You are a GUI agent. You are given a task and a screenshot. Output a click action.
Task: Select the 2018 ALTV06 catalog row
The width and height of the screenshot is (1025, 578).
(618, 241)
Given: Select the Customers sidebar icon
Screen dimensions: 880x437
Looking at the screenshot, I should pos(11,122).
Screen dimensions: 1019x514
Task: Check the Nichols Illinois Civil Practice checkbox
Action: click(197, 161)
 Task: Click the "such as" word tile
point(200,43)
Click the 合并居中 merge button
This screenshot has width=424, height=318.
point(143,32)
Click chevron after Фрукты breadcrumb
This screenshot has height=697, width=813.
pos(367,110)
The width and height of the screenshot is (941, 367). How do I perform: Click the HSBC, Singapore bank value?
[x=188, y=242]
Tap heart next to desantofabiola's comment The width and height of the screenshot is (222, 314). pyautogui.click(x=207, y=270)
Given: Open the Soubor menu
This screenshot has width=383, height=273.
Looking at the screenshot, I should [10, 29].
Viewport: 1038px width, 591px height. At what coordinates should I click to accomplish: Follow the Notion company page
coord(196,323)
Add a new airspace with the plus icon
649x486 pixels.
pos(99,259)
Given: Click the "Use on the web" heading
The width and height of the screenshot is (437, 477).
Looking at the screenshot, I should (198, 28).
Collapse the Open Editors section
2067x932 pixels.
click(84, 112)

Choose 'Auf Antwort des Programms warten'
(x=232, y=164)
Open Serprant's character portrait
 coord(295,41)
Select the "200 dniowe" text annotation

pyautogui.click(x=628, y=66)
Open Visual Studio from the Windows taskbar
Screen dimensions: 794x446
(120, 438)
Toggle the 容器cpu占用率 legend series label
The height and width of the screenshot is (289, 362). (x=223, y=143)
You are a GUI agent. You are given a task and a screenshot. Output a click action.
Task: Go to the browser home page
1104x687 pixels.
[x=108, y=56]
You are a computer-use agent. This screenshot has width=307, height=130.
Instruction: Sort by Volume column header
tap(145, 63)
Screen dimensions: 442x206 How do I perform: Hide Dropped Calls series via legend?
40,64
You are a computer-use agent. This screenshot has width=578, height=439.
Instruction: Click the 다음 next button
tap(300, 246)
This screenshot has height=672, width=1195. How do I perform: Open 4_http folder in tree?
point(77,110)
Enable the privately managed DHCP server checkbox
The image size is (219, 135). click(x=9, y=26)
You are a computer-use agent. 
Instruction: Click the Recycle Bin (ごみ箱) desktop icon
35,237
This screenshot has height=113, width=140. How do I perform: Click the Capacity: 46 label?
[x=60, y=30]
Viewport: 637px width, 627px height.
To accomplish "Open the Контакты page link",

PROBLEM STATEMENT
Convert the listing into a numbered list, starting at the line that contains "Tap heart next" and ending at the end of the listing, with blank lines left out.

FINISHED ANSWER
1. Tap heart next to desantofabiola's comment The width and height of the screenshot is (222, 314). pyautogui.click(x=207, y=270)
2. Given: Open the Soubor menu
3. This screenshot has width=383, height=273.
4. Looking at the screenshot, I should [10, 29].
5. Viewport: 1038px width, 591px height. At what coordinates should I click to accomplish: Follow the Notion company page
6. coord(196,323)
7. Add a new airspace with the plus icon
8. 649x486 pixels.
9. pos(99,259)
10. Given: Click the "Use on the web" heading
11. The width and height of the screenshot is (437, 477).
12. Looking at the screenshot, I should (198, 28).
13. Collapse the Open Editors section
14. 2067x932 pixels.
15. click(84, 112)
16. Choose 'Auf Antwort des Programms warten'
17. (x=232, y=164)
18. Open Serprant's character portrait
19.  coord(295,41)
20. Select the "200 dniowe" text annotation
21. pyautogui.click(x=628, y=66)
22. Open Visual Studio from the Windows taskbar
23. Screen dimensions: 794x446
24. (120, 438)
25. Toggle the 容器cpu占用率 legend series label
26. The height and width of the screenshot is (289, 362). (x=223, y=143)
27. You are a GUI agent. You are given a task and a screenshot. Output a click action.
28. Task: Go to the browser home page
29. 1104x687 pixels.
30. [x=108, y=56]
31. You are a computer-use agent. This screenshot has width=307, height=130.
32. Instruction: Sort by Volume column header
33. tap(145, 63)
34. Screen dimensions: 442x206 How do I perform: Hide Dropped Calls series via legend?
35. 40,64
36. You are a computer-use agent. This screenshot has width=578, height=439.
37. Instruction: Click the 다음 next button
38. tap(300, 246)
39. This screenshot has height=672, width=1195. How do I perform: Open 4_http folder in tree?
40. point(77,110)
41. Enable the privately managed DHCP server checkbox
42. The image size is (219, 135). click(x=9, y=26)
43. You are a computer-use agent. 
44. Instruction: Click the Recycle Bin (ごみ箱) desktop icon
45. 35,237
46. This screenshot has height=113, width=140. How do I perform: Click the Capacity: 46 label?
47. [x=60, y=30]
48. Viewport: 637px width, 627px height.
49. To accomplish "Open the Контакты page link",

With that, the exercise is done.